(Brief) Lay out the records from the line with "Screen dimensions: 1054x575" up to and including the line with "Action: pyautogui.click(x=337, y=113)" as a Markdown table with the columns Row and Line. Number each row and leave out any blank lines.

(Stored data)
*****

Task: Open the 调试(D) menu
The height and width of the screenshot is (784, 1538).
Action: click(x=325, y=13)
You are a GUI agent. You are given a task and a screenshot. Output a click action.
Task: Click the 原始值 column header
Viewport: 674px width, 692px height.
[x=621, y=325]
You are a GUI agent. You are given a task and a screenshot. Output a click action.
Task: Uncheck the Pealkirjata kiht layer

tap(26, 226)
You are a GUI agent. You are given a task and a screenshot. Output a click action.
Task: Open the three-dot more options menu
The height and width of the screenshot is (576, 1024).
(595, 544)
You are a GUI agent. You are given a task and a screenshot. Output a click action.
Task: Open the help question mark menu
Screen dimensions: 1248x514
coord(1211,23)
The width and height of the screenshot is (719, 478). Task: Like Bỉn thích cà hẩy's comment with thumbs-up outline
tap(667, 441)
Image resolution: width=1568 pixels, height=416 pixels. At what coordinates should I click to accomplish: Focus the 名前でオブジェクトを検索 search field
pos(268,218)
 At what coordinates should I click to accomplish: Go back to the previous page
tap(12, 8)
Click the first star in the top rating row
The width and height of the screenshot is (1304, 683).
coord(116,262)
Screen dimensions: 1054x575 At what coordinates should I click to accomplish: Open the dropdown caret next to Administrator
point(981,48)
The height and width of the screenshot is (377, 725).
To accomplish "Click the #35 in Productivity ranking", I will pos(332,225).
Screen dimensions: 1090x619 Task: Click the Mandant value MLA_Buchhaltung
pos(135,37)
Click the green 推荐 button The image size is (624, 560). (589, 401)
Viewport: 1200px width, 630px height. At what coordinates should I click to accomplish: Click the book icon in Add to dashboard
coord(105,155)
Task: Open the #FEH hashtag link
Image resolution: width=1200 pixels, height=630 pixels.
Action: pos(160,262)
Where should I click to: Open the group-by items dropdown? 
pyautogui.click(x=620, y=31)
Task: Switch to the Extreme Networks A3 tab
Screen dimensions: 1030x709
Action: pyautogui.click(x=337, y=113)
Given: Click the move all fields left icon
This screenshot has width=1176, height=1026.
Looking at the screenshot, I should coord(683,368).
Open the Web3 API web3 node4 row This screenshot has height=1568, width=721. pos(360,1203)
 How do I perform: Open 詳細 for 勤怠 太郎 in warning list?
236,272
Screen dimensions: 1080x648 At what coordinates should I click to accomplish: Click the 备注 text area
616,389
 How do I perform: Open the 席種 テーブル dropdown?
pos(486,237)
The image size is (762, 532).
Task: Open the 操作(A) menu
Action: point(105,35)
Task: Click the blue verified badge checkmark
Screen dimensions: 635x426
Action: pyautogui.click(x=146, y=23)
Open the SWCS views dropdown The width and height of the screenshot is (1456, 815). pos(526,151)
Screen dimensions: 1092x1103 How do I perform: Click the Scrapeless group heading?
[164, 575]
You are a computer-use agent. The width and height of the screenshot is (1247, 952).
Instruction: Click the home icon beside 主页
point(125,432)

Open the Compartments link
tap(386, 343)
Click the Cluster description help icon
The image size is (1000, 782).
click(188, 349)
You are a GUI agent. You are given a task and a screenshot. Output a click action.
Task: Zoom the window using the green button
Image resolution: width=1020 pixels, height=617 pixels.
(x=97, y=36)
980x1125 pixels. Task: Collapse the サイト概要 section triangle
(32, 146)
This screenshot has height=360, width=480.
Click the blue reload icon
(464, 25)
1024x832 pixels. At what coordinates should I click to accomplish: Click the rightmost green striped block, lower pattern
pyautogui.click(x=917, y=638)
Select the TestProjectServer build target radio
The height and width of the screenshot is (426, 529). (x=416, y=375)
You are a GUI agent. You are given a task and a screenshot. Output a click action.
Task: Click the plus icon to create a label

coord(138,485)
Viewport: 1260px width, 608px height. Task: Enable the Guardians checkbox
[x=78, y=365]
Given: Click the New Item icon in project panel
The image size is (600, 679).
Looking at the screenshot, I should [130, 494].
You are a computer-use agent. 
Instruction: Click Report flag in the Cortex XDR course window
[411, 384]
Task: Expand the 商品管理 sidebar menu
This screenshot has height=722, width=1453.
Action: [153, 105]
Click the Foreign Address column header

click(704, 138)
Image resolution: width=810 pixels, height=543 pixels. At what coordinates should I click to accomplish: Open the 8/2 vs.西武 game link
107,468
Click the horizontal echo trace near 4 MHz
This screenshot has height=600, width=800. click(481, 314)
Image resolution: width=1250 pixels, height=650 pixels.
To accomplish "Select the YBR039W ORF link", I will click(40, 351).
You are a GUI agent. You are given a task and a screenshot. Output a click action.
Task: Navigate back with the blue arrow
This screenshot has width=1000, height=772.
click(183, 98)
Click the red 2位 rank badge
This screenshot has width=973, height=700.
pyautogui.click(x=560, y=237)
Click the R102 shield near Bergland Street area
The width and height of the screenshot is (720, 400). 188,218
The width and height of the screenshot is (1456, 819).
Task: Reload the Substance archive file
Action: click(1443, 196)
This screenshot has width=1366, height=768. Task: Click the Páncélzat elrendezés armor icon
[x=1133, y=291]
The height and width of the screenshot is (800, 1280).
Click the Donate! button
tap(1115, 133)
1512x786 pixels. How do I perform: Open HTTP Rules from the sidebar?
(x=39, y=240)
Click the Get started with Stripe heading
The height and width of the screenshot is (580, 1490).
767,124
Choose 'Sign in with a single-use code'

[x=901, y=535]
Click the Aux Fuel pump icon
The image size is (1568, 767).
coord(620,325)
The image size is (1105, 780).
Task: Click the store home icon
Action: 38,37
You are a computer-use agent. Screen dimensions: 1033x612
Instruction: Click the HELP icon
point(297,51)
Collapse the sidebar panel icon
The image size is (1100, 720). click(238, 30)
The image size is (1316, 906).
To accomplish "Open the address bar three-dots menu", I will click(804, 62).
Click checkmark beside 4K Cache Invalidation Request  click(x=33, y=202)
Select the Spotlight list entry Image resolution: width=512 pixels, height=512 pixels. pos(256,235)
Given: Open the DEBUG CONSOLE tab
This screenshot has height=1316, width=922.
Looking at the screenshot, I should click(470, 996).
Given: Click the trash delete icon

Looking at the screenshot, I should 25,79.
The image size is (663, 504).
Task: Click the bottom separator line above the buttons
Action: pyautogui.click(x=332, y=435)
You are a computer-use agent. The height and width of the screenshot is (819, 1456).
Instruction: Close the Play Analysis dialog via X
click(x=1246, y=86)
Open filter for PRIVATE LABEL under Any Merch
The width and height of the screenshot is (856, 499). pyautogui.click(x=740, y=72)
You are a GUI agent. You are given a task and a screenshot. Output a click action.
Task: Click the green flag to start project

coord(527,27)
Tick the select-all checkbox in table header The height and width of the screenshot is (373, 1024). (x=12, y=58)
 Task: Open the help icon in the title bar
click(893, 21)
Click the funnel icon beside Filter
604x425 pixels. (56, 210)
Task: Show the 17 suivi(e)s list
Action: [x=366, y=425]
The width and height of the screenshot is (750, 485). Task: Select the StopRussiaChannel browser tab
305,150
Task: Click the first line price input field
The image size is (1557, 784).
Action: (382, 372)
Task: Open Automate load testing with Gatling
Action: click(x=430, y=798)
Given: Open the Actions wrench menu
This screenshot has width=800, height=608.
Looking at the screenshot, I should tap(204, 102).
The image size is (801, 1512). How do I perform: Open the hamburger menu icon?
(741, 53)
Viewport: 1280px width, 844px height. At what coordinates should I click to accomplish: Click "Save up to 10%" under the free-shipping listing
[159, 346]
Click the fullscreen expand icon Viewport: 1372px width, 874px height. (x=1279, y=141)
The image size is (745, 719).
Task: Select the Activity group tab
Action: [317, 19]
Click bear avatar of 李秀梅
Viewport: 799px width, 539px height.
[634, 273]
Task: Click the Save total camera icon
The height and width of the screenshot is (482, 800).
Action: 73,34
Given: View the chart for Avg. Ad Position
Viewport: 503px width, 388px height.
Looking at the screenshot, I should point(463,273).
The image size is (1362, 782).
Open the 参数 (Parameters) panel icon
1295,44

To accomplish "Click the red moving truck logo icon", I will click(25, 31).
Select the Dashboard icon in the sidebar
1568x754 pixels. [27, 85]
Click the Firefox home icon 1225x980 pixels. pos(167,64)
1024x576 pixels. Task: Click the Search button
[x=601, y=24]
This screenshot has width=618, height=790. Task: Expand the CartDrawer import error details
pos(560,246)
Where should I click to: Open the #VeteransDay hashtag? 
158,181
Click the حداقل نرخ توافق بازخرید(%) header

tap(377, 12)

*****

(Exercise result)
| Row | Line |
|---|---|
| 1 | Screen dimensions: 1054x575 At what coordinates should I click to accomplish: Open the dropdown caret next to Administrator |
| 2 | point(981,48) |
| 3 | The height and width of the screenshot is (377, 725). |
| 4 | To accomplish "Click the #35 in Productivity ranking", I will pos(332,225). |
| 5 | Screen dimensions: 1090x619 Task: Click the Mandant value MLA_Buchhaltung |
| 6 | pos(135,37) |
| 7 | Click the green 推荐 button The image size is (624, 560). (589, 401) |
| 8 | Viewport: 1200px width, 630px height. At what coordinates should I click to accomplish: Click the book icon in Add to dashboard |
| 9 | coord(105,155) |
| 10 | Task: Open the #FEH hashtag link |
| 11 | Image resolution: width=1200 pixels, height=630 pixels. |
| 12 | Action: pos(160,262) |
| 13 | Where should I click to: Open the group-by items dropdown?  |
| 14 | pyautogui.click(x=620, y=31) |
| 15 | Task: Switch to the Extreme Networks A3 tab |
| 16 | Screen dimensions: 1030x709 |
| 17 | Action: pyautogui.click(x=337, y=113) |